Azarga Uranium Corp (TSX:AZZ), a CADCA$19.34M small-cap, operates in the oil and gas industry which has endured a prolonged oil price downturn since mid-2014. However, energy-sector analysts are forecasting for the entire industry, a strong double-digit growth of 24.12% in the upcoming year , and a massive triple-digit earnings growth over the next couple of years. Not surprisingly, this rate is more than double the growth rate of the Canadian stock market as a whole. Should your portfolio be overweight in the oil and gas sector at the moment? In this article, I’ll take you through the energy sector growth expectations, and also determine whether AZZ is a laggard or leader relative to its energy sector peers. View our latest analysis for Azarga Uranium
What’s the catalyst for AZZ’s sector growth?
In the past five years, the oil and gas industry growth has been negative 40%, as a result of the oil price collapse. Although profitability is always a key metric, in the oil and gas industry, growth in production and reserves has often been more important. In the past year, the industry delivered negative growth of -0.30%, underperforming the Canadian market growth of 8.26%. AZZ lags the pack with its sustained negative earnings over the past couple of years. The company’s outlook seems uncertain, with a lack of analyst coverage, which doesn’t boost our confidence in the stock. This lack of growth and transparency means AZZ may be trading cheaper than its peers.
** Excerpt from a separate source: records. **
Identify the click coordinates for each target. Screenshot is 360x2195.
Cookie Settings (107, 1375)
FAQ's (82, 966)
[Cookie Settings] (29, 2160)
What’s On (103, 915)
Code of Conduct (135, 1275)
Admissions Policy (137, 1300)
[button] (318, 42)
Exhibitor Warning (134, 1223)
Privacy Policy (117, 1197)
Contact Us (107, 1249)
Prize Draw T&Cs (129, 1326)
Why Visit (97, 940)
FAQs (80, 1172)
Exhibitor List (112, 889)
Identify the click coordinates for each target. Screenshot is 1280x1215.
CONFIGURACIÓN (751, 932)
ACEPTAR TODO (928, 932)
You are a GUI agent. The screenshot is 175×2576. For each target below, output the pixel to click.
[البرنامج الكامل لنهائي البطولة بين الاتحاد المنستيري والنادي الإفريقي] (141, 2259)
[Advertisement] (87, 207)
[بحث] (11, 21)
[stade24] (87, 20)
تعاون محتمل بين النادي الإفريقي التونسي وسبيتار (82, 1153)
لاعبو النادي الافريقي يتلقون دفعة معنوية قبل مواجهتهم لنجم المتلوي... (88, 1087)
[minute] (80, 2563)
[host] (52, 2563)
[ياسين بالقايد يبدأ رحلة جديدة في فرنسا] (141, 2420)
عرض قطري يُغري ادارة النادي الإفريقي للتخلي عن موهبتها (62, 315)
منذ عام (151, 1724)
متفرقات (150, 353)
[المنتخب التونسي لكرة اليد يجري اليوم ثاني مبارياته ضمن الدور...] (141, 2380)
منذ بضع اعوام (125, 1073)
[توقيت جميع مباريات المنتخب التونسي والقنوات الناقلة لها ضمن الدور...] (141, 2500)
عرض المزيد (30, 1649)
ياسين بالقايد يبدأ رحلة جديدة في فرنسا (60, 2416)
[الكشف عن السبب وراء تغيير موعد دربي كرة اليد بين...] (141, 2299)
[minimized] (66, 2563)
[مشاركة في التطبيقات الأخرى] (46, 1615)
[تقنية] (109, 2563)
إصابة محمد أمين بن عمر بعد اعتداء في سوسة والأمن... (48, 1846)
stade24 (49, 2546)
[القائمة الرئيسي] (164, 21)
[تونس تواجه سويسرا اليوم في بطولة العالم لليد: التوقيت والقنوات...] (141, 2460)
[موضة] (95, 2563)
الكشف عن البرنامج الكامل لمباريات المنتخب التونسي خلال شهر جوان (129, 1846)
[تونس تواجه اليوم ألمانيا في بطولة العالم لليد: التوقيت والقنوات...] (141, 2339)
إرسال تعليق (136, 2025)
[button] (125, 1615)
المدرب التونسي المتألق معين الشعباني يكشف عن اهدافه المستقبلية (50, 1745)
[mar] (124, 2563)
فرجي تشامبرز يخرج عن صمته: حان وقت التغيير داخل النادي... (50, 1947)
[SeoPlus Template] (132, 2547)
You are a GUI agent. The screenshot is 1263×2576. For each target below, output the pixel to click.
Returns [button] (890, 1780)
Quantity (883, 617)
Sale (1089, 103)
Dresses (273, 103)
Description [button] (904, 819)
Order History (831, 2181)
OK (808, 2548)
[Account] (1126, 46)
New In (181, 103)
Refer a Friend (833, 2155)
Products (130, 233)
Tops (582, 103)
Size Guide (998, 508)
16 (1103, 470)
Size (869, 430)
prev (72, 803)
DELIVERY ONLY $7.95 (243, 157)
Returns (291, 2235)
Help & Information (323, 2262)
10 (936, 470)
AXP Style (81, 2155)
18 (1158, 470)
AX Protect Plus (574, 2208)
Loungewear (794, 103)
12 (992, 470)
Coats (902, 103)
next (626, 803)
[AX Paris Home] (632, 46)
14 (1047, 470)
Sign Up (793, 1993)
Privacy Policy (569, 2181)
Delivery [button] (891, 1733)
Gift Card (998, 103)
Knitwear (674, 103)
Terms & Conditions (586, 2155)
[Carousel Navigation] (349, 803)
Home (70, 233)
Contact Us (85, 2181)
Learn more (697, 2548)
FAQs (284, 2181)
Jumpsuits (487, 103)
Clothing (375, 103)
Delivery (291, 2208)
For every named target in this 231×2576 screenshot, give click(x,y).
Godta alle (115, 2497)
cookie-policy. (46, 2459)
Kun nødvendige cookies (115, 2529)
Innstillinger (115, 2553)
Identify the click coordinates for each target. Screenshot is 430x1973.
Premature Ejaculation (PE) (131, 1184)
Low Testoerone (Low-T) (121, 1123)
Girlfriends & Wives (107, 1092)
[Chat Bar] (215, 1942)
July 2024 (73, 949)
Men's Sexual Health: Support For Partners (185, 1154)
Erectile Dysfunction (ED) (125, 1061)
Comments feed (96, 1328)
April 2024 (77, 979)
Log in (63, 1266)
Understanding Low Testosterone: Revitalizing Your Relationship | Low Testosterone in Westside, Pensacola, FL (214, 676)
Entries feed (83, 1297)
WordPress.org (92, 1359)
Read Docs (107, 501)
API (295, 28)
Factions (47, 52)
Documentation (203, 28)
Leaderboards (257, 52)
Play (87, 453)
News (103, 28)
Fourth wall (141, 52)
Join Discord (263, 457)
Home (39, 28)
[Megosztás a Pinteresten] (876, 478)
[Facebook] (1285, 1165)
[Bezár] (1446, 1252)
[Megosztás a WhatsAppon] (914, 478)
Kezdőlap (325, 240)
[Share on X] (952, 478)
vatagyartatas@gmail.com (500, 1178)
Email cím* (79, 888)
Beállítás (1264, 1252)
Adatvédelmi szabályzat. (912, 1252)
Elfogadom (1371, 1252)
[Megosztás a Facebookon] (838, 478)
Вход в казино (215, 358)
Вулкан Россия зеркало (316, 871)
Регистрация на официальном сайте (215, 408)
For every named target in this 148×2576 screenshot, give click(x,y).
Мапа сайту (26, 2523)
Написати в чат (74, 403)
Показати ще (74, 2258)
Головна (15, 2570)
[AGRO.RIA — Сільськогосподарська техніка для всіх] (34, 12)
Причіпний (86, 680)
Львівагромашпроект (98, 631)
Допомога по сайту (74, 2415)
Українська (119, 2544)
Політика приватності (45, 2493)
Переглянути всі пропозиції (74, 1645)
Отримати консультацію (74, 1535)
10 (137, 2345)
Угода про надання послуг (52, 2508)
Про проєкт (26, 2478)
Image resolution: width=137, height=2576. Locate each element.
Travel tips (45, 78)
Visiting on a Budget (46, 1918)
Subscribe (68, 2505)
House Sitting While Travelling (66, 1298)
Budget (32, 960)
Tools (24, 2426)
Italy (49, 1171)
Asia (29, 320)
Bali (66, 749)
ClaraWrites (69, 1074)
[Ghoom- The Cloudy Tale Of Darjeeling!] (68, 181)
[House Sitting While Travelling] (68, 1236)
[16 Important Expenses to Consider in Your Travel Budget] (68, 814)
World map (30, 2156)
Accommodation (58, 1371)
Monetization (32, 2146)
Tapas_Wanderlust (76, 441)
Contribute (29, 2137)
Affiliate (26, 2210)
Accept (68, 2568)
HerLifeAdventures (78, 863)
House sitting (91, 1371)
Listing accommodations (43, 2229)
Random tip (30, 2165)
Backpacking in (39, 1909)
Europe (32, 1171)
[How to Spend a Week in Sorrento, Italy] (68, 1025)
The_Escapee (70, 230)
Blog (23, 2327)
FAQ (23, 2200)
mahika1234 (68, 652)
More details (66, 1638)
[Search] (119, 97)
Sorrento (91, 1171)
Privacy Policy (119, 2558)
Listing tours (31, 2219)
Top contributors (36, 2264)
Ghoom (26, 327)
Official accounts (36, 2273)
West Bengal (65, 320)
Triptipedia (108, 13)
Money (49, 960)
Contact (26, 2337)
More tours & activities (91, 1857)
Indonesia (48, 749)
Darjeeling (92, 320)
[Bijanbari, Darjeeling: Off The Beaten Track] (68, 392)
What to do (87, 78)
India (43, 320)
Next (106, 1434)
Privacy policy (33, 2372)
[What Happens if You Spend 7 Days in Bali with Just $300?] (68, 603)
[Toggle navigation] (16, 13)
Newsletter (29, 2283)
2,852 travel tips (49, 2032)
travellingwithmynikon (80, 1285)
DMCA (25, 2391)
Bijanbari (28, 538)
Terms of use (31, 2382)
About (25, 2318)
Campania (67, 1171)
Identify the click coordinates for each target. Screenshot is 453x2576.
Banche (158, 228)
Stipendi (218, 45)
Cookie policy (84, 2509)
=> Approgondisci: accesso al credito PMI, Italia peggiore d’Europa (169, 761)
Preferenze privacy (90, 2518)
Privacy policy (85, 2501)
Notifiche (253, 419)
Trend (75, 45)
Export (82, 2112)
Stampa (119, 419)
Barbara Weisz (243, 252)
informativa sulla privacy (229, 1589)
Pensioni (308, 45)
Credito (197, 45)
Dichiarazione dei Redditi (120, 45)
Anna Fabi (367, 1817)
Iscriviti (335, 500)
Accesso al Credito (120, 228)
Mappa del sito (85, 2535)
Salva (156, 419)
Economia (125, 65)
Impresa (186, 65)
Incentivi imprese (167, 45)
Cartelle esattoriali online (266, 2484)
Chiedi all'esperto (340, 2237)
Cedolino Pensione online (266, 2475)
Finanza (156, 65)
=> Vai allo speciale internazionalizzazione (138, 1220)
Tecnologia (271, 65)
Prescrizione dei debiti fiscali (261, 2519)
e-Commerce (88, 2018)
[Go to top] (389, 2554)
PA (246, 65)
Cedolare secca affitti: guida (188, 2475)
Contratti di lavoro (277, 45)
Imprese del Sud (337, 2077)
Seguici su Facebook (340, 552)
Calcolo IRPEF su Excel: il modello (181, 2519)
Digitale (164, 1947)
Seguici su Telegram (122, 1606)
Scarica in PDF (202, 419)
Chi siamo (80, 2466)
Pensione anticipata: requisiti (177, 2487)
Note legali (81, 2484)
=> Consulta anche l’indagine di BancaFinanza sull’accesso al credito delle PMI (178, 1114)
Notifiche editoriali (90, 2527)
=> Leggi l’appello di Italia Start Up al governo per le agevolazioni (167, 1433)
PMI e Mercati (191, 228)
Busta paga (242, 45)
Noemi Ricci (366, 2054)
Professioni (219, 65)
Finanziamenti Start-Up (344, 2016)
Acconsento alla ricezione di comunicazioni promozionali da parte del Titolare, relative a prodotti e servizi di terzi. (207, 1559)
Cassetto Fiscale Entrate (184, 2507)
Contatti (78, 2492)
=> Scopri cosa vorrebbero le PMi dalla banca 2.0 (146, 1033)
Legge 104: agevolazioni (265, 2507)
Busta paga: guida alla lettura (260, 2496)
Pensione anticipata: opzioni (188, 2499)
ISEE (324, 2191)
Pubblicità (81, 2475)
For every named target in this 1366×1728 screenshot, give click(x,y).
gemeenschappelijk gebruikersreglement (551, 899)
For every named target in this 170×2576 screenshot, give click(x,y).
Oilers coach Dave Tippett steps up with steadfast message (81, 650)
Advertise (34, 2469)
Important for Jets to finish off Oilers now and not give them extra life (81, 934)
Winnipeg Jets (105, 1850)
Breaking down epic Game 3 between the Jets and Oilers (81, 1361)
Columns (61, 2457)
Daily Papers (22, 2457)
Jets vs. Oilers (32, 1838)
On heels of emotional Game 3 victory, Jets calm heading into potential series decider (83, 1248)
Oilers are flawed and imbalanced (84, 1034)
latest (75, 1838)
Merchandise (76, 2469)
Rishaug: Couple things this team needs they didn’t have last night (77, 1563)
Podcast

Is AZZ and the sector relatively cheap?
The energy sector’s PE is currently hovering around 23x, higher than the rest of the Canadian stock market PE of 17x. This illustrates a somewhat overpriced sector compared to the rest of the market. However, the industry returned a lower 6.96% compared to the market’s 9.62%, illustrative of the recent sector upheaval. Since AZZ’s earnings doesn’t seem to reflect its true value, its PE ratio isn’t very useful. A loose alternative to gauge AZZ’s value is to assume the stock should be relatively in-line with its industry.
What this means for you:
Are you a shareholder? AZZ recently delivered an industry-beating growth rate in earnings, which is a positive for shareholders. If you’re bullish on the stock and well-diversified by industry, you may decide to hold onto AZZ as part of your portfolio. However, if you’re relatively concentrated in oil and gas, you may want to value AZZ based on its cash flows to determine if it is overpriced based on its current growth outlook.
Are you a potential investor? If AZZ has been on your watchlist for a while, now may be the time to enter into the stock, if you like its ability to deliver growth and are not highly concentrated in the oil and gas industry. However, before you make a decision on the stock, I suggest you look at AZZ’s future cash flows in order to assess whether the stock is trading at a reasonable price, as well as other important fundamentals such as the company’s financial health in order to build a holistic investment thesis.
For a deeper dive into Azarga Uranium’s stock, take a look at the company’s latest free analysis report to find out more on its financial health and other fundamentals. Interested in other energy stocks instead? Use our free playform to see my list of over 300 other oil and gas companies trading on the market.